Lana Garland has worked as a Creative Director, Director, and Writer/Producer in television and film in the US and Europe. Her work has included creating content for HBO and BET in America, and TV2 in Denmark. In documentary film, she has freelanced on films such as Bowling For Columbine and HBO’s Unchained Memories: Readings from the Slave Narratives. Lana is a Gordon Parks IFP screenwriting finalist, a Worldfest Houston finalist, a Telly Award winner, and a NATPE fellow. As a Fulbright Specialist, she taught film at Makerere University in Uganda. As the festival director and curator of the Hayti Heritage Film Festival, Lana is focused on developing a Black & Southern film ecosystem. She is the recipient of the Ella Fountain Pratt Emerging Artists Award from the Durham Arts Council and serves on Gov.
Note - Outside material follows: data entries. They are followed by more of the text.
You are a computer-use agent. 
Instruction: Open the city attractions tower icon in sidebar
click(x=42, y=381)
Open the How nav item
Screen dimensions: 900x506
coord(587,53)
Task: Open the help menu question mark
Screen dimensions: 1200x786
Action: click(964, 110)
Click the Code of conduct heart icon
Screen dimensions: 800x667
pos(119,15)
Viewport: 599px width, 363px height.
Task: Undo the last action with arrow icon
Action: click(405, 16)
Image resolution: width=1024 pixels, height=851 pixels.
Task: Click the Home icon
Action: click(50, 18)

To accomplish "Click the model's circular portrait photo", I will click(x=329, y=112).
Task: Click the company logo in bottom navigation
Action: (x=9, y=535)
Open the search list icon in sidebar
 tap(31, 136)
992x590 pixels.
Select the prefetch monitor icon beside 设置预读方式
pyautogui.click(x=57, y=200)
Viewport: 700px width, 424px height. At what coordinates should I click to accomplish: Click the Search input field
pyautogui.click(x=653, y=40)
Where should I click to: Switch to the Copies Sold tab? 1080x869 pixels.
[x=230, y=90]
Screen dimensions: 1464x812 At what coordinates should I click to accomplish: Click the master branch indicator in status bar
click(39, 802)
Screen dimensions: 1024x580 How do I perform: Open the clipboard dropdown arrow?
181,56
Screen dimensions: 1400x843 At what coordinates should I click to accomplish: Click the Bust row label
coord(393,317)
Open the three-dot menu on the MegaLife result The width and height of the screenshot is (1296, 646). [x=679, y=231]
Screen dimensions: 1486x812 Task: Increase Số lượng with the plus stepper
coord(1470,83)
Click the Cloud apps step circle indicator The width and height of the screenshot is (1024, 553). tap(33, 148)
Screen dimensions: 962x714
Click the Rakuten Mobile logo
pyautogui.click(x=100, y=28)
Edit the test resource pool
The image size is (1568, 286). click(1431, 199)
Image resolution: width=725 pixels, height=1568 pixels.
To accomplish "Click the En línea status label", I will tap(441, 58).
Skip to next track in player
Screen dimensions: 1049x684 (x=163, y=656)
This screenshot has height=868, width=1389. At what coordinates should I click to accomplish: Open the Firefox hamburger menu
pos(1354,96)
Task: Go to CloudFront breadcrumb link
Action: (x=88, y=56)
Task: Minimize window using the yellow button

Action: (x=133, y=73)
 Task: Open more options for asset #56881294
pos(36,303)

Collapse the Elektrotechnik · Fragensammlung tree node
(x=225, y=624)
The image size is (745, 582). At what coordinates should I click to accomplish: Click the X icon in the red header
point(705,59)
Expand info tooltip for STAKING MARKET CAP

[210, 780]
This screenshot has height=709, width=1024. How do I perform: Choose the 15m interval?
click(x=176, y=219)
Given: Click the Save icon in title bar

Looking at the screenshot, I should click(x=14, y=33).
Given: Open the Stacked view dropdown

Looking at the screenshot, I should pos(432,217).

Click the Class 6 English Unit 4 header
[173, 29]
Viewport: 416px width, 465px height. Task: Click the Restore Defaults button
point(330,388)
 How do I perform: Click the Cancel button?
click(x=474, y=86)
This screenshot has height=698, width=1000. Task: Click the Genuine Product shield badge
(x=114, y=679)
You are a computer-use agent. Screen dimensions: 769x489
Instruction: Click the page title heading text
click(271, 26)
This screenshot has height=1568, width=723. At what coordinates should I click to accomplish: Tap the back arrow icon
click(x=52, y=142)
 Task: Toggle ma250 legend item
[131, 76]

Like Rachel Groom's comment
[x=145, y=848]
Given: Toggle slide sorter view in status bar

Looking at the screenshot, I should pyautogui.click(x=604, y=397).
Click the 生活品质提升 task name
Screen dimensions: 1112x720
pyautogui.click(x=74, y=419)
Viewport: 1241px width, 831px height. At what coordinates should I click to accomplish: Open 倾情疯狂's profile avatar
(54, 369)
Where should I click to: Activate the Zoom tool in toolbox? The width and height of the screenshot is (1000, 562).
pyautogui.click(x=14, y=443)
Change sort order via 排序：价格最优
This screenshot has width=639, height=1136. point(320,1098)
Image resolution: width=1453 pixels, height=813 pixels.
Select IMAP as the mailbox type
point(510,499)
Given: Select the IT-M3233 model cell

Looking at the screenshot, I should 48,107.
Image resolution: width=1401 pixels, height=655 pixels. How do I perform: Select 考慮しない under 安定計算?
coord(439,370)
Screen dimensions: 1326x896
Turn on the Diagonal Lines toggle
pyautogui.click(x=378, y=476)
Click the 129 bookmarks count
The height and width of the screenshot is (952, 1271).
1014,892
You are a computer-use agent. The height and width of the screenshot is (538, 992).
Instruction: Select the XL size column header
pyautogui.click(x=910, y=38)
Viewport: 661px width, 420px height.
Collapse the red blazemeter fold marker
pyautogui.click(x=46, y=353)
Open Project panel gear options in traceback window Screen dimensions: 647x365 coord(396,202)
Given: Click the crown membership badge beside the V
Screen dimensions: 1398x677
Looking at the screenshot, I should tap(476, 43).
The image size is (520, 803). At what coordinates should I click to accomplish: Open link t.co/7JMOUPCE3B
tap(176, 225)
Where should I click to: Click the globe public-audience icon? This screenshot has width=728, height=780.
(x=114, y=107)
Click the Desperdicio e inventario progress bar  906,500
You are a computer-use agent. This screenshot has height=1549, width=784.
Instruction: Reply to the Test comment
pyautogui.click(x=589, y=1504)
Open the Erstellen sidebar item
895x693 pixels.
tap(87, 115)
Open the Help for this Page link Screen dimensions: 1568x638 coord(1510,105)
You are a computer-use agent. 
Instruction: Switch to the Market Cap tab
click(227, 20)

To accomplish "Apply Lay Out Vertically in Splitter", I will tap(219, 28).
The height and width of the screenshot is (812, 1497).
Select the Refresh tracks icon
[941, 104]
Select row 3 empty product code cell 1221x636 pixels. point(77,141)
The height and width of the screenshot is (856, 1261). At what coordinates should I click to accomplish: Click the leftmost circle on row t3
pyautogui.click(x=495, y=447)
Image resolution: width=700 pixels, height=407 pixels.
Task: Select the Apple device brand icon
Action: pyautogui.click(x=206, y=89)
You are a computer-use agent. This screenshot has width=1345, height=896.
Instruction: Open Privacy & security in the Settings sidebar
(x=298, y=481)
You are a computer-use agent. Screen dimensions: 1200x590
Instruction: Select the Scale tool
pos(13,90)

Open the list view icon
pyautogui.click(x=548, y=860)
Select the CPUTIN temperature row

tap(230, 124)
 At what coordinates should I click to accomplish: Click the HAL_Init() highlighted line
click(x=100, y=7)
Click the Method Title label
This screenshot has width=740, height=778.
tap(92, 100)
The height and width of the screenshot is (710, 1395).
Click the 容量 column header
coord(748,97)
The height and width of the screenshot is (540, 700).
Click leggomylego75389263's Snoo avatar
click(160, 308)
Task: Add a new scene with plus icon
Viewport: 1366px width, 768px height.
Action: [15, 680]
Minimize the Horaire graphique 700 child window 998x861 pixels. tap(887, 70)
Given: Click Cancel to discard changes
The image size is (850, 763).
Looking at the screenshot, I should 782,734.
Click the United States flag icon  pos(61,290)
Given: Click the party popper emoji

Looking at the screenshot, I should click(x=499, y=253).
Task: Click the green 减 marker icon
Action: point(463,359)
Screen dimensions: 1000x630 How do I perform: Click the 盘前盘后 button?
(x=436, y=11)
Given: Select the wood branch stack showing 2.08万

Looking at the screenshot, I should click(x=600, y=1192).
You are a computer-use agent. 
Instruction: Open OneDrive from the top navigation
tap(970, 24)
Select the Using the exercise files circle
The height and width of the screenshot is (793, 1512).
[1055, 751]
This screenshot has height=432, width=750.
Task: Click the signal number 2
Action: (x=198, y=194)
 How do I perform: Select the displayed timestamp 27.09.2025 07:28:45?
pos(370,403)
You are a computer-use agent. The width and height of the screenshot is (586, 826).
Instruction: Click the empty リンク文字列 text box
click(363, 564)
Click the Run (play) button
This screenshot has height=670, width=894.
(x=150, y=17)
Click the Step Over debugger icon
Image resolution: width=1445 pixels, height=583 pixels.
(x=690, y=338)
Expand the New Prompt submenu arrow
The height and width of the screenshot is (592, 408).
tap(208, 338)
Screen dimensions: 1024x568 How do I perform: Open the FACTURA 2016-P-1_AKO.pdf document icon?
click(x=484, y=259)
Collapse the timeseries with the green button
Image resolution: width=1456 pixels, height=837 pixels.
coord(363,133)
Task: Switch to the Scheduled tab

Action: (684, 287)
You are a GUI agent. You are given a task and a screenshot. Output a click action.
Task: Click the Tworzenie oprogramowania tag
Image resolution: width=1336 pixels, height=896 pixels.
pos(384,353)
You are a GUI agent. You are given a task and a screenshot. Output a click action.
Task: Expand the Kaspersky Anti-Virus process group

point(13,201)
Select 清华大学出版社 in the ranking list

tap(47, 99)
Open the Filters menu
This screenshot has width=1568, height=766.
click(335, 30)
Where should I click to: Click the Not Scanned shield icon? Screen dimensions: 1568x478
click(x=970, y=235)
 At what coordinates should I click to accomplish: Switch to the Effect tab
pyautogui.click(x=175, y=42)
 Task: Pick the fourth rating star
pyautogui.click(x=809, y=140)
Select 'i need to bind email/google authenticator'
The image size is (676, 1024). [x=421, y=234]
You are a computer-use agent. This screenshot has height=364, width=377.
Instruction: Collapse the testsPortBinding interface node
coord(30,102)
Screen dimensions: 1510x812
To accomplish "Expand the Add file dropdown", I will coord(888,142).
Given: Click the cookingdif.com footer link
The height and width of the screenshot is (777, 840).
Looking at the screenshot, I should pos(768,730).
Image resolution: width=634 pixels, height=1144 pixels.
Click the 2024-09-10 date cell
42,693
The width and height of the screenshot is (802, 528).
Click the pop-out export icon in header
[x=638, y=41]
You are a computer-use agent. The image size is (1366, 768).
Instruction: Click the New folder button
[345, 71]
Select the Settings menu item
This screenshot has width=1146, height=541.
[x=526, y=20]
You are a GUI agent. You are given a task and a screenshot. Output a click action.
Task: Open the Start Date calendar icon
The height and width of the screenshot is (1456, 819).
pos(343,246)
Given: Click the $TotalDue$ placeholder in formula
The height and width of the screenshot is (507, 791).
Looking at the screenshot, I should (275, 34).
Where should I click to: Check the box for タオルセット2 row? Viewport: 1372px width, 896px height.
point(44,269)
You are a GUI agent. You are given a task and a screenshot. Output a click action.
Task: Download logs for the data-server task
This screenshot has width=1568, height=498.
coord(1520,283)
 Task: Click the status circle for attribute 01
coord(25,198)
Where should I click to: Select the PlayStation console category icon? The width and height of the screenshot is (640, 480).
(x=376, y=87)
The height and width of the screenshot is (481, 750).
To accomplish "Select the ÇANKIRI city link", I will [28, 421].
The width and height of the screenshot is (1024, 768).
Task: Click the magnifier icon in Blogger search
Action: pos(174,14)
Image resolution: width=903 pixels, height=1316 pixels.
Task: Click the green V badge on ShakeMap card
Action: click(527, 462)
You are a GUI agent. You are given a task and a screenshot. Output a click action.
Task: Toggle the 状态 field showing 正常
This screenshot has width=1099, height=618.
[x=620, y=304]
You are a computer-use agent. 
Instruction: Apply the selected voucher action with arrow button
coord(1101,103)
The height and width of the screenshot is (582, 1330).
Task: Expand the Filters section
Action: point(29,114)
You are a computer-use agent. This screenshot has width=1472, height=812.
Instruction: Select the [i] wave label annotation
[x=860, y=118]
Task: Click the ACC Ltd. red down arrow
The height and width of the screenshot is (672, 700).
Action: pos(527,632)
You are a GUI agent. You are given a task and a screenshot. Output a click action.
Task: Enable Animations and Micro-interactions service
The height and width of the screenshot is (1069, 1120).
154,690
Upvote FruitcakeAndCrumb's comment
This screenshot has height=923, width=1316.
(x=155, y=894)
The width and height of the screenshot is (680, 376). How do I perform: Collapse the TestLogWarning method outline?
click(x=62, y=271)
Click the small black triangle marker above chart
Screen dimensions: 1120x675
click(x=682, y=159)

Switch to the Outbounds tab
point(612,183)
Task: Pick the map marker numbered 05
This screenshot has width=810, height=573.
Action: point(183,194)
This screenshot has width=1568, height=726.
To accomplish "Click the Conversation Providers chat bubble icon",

Roy Cooper’s Advisory Council on Film, Television, and Digital Streaming.


April Dobbins

April Dobbins is a writer and filmmaker based in Miami. She is currently at work on her feature documentary Alabamaland, which explores the lives of three Black women and their evolving relationships to their 688-acre family farm through the years. She has been a Sundance Institute Knight Fellow, Firelight Media Documentary Lab Fellow, and Wyncote Filmmaker Fellow. Her short films have screened at festivals across the globe. She has received support from Sundance Institute, Southern Documentary Fund, ITVS, Fork Films, International Documentary Association, and Firelight Media, to name a few. Her writings and photographs have been published in a number of places, including Miami New Times, Sugarcane Magazine, Calyx Journal, Cimarron Review, Philadelphia City Paper and Harvard’s Transition magazine. In 2018, she was awarded an Ellies Creator Award by Oolite Arts. Her work is deeply rooted in Black southern experiences, which she detailed in “Home is Where the Heart of the Story Is,” one of her TEDx talks. She serves as the Director of Prestigious Awards and Fellowships at the University of Miami. She holds master’s degrees in international relations and motion pictures and is currently a graduate student at Harvard University.


Molly Murphy

Molly Murphy co-directs Working Films, In her nineteen year tenure, she has served in many different roles. She has planned and directed national media engagement campaigns, facilitated partnerships and coordinated coalitions centered on the use of documentaries to enhance communication, reach beyond the choir, and make an impact on the issues of our time. Molly has designed and led dozens of training for filmmakers, grassroots organizations, and NGOs focused on using film and online media to effect change. At Working Films, she is responsible for overall organizational management, programmatic strategy, institutional partnerships, and fundraising. Molly also serves on the board of Justice for My Sister (JFMS), a collective that trains women of color, non-binary youth, and foster youth with a culturally-relevant and trauma-informed approach to tell stories through a gender equality and racial justice lens.